Stored items:
_ _ _
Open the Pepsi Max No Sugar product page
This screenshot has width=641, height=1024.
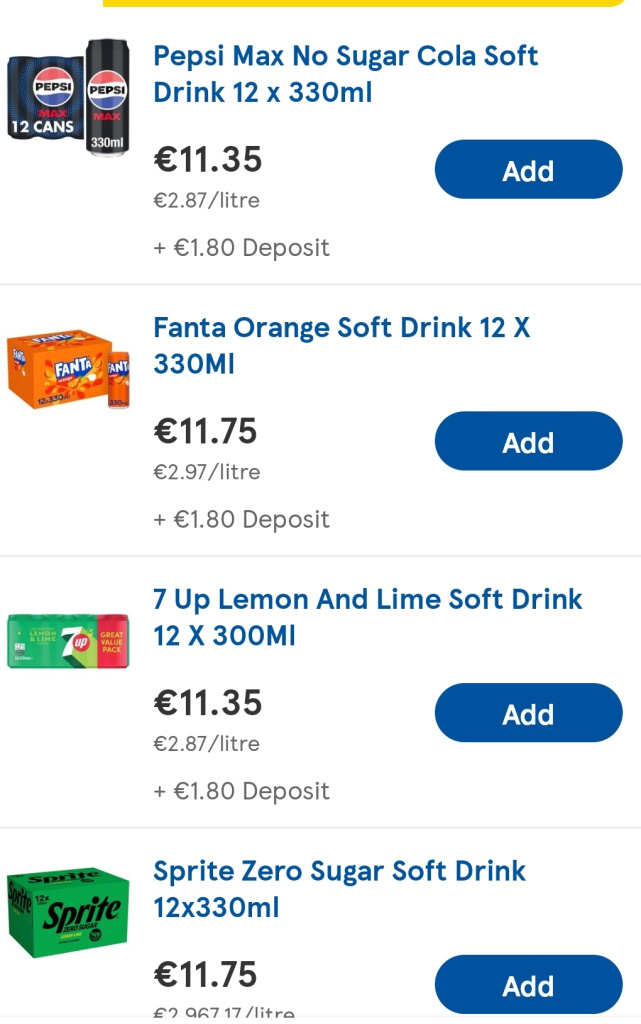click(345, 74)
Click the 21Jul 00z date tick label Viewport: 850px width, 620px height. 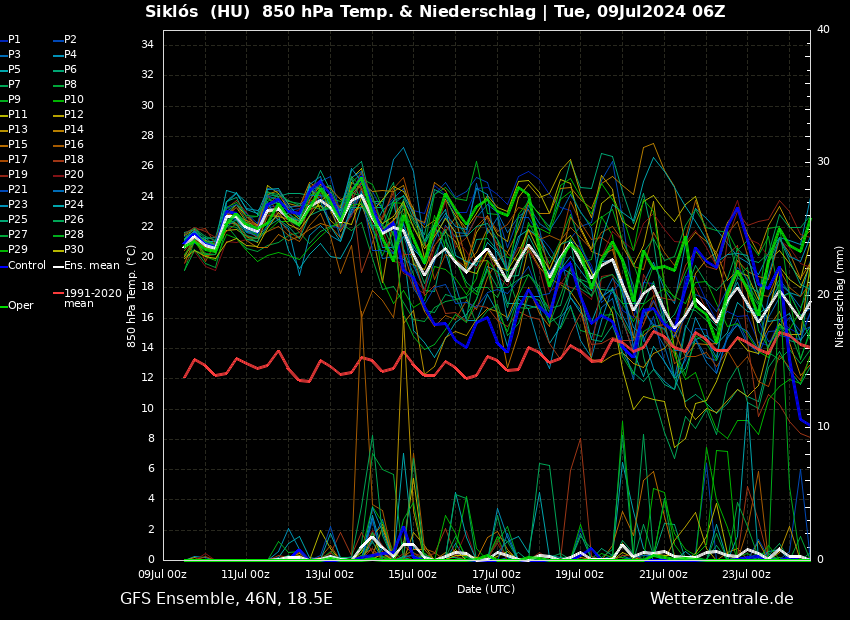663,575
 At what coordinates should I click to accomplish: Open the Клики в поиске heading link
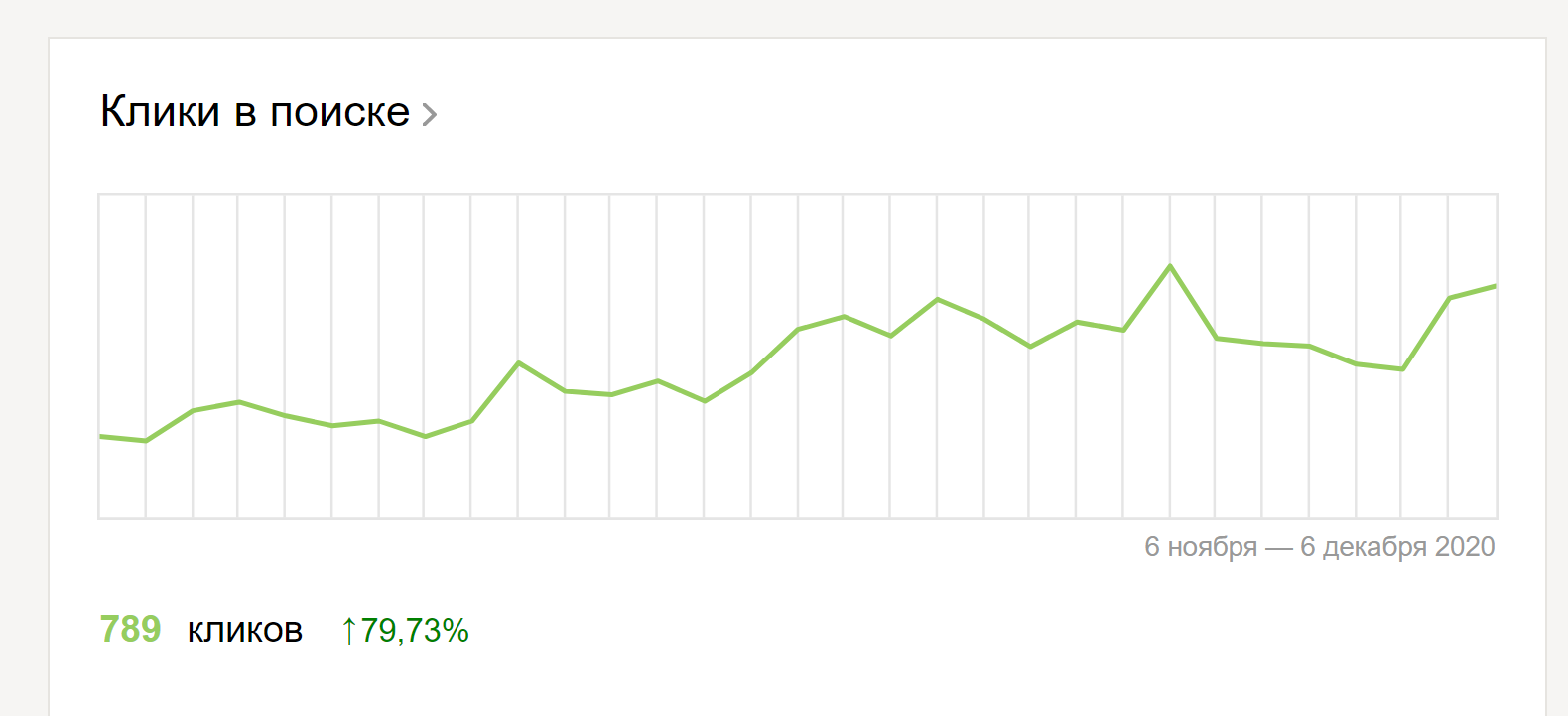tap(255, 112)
_ _ _
> **What you will do**: Quote exactly, and only, the lines from the one containing "At what coordinates" through the last line of the records above, both included; leave out any pictures.

> **Answer for the task**:
 At what coordinates should I click to accomplish: Open the Клики в поиске heading link
tap(255, 112)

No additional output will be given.